# [Task to complete]
Each line of the data should be duplicated precisely.

# [Records excerpted from a collection]
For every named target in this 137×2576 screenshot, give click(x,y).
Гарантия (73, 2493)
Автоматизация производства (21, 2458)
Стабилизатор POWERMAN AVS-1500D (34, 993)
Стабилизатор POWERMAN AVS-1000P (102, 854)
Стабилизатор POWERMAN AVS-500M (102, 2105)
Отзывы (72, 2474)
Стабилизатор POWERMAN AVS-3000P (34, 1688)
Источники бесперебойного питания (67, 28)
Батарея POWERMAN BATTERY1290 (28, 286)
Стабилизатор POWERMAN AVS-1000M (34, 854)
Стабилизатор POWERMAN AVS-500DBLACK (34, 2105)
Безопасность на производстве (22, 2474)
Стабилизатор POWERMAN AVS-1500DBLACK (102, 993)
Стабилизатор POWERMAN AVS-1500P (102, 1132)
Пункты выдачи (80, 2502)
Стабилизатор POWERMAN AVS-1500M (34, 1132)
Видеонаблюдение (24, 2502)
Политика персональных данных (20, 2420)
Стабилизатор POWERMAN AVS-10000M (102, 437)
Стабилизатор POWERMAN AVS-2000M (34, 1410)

# [Finished exercise]
For every named target in this 137×2576 screenshot, give click(x,y).
Гарантия (73, 2493)
Автоматизация производства (21, 2458)
Стабилизатор POWERMAN AVS-1500D (34, 993)
Стабилизатор POWERMAN AVS-1000P (102, 854)
Стабилизатор POWERMAN AVS-500M (102, 2105)
Отзывы (72, 2474)
Стабилизатор POWERMAN AVS-3000P (34, 1688)
Источники бесперебойного питания (67, 28)
Батарея POWERMAN BATTERY1290 (28, 286)
Стабилизатор POWERMAN AVS-1000M (34, 854)
Стабилизатор POWERMAN AVS-500DBLACK (34, 2105)
Безопасность на производстве (22, 2474)
Стабилизатор POWERMAN AVS-1500DBLACK (102, 993)
Стабилизатор POWERMAN AVS-1500P (102, 1132)
Пункты выдачи (80, 2502)
Стабилизатор POWERMAN AVS-1500M (34, 1132)
Видеонаблюдение (24, 2502)
Политика персональных данных (20, 2420)
Стабилизатор POWERMAN AVS-10000M (102, 437)
Стабилизатор POWERMAN AVS-2000M (34, 1410)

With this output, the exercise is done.